Behind the Curtain: An AI Marshall Plan
If politics and public debate were a rational, fact-based exercise, the government, business and the media would be obsessed with preparation for the unfolding AI revolution — rather than ephemeral outrage eruptions.
Why it matters: That's not how Washington works. So while CEOs, Silicon Valley and a few experts inside government see AI as an opportunity, and threat, worthy of a modern Marshall Plan, most of America — and Congress — shrugs.
One common question: What can we actually do, anyway?
A lot. We've talked to scores of CEOs, government officials and AI executives over the past few months. Based on those conversations, we pieced together specific steps the White House, Congress, businesses and workers could take now to get ahead of the high-velocity change that's unspooling.
None requires regulation or dramatic shifts. All require vastly more political and public awareness, and high-level AI sophistication.
1. A global American-led AI super-alliance: President Trump, like President Biden before him, sees beating China to superhuman AI as an existential battle. Trump opposes regulations that would risk America's early lead in the AI race. Congress agrees.
So lots of CEOs and AI experts are mystified about why Trump has alienated allies, including Canada and Europe, who could help form a super-alliance of like-minded countries that play by America's AI rules and strengthen our supply chain for vital AI ingredients like rare earth minerals.
Imagine America, Canada, all of Europe, Australia, much of the Middle East, parts of Africa and South America — and key Asian nations like Japan, South Korea and India — all aligned against China in this AI battle. The combination of AI rules, supply-chain ingredients, and economic activity would form a formidable pro-American AI bloc.

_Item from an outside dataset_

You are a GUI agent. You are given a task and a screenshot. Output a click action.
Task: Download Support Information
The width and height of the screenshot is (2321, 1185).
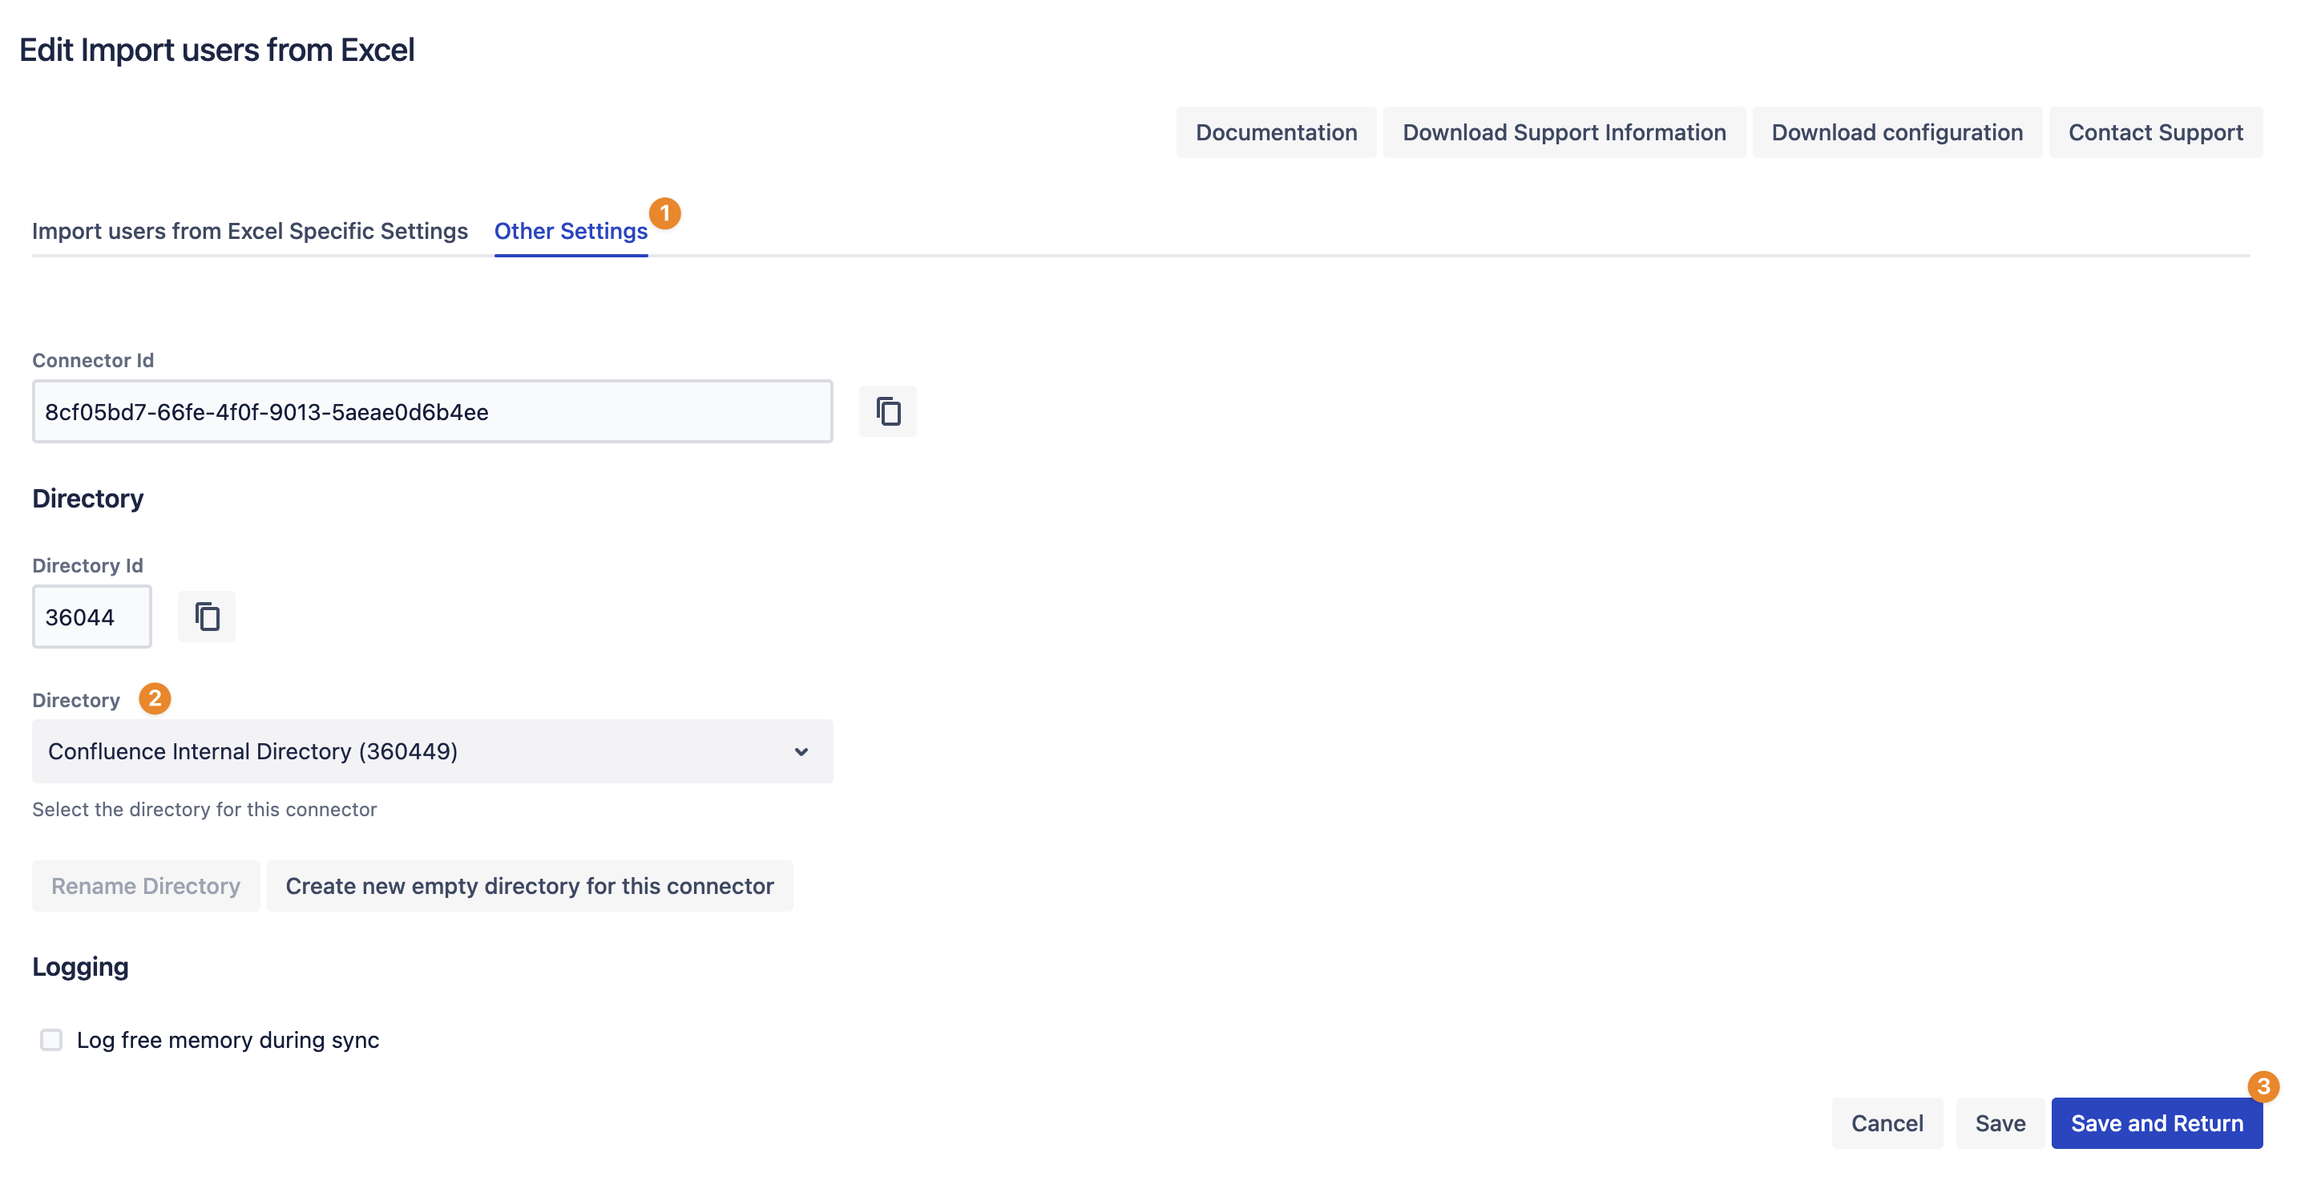1563,132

2. A domestic Marshall Plan: The Marshall Plan was America's commitment to rebuild Europe from the ruins of World War II. Now, the U.S. needs unfathomable amounts of data, chips, energy and infrastructure to produce AI. Trump has cut deals with companies and foreign countries — and cleared away some regulations — to expedite a lot of this. But there's been little sustained public discussion about what this means for the economy and U.S. jobs. It's very improvisational. Trump himself barely mentions AI or talks about it in any specificity in private.
The country really needs "a combination of the Marshall Plan, the GI Bill, the New Deal — the social programs and international aid efforts needed to make AI work for the U.S. domestically and globally," as Scott Rosenberg, Axios managing editor for tech, puts it.
One smart idea: Get the federal government better aligned with states and even schools to prepare the country and workforce in advance. Some states — including Texas — are eagerly working with AI companies to meet rising demand in these new areas. Yet many others are sitting it out.
Imagine all states exploiting this moment and refashioning post-high-school education and job training programs.
In Pennsylvania, Gov. Josh Shapiro — a possible Democratic presidential candidate in '28 — sees the opening. He hailed "the largest private sector investment in Pennsylvania history" earlier this month when he personally announced that Amazon Web Services plans to spend $20 billion on data center complexes in his state.
3. A congressional kill switch: There's no appetite in Washington to regulate artificial intelligence, mainly out of fear China would then beat the U.S. to the most important technological advance in history.
But that doesn't mean Congress needs to ignore or downplay AI's potential and risks.
Sen. Mark Warner (D-Va.), vice chairman of the Senate Intelligence Committee, got rich as an early investor in an earlier tech boom — cell phones — and has been one of Capitol Hill's few urgent voices on AI. "If we're serious about outcompeting China," Warner told us, "we need clear controls on advanced AI chips and strong investments in workforce training, research and development."
Several lawmakers and AI experts envision a preemptive move: Create a bipartisan, bicameral special committee, much like one stood up from the 1940s through the 1970s to monitor nuclear weapons. This committee, in theory, could do four things, all vital to advancing public (and congressional) awareness:
Monitor, under top-secret clearance, the various large language models (LLMs) before they're released to fully understand their capabilities.
Prepare Congress and the public, ahead of time, for looming effects on specific jobs or industries.
Gain absolute expertise and fluency in the latest LLMs and AI technologies, and educate other members of Congress on a regular basis.
Provide extra sets of eyes and scrutiny on models that pose risks of operating outside of human control in coming years. This basically creates another break-in-case-of-emergency lever beyond the companies themselves, and White House and defense officials with special top-secret clearance.
4. A CEO AI surge: Anthropic's Dario Amodei told Axios that half of entry-level, white-collar jobs could be gone in a few years because of AI. Almost every CEO tells us they're slowing or freezing hiring across many departments, where AI is expected to displace humans. CEOs, better educated on AI, could help workers in two big ways:
Provide deep instruction, free access and additional training to help each person use AI to vastly increase proficiency and productivity. This retraining/upskilling effort would be expensive, but a meaningful way for well-off people and organizations to show leadership.
Get more clever leaders thinking now about new business lines AI might open up, creating jobs in new areas to make up for losses elsewhere. A few CEOs suggested they see a social obligation to ease the transition, especially if government fails to act.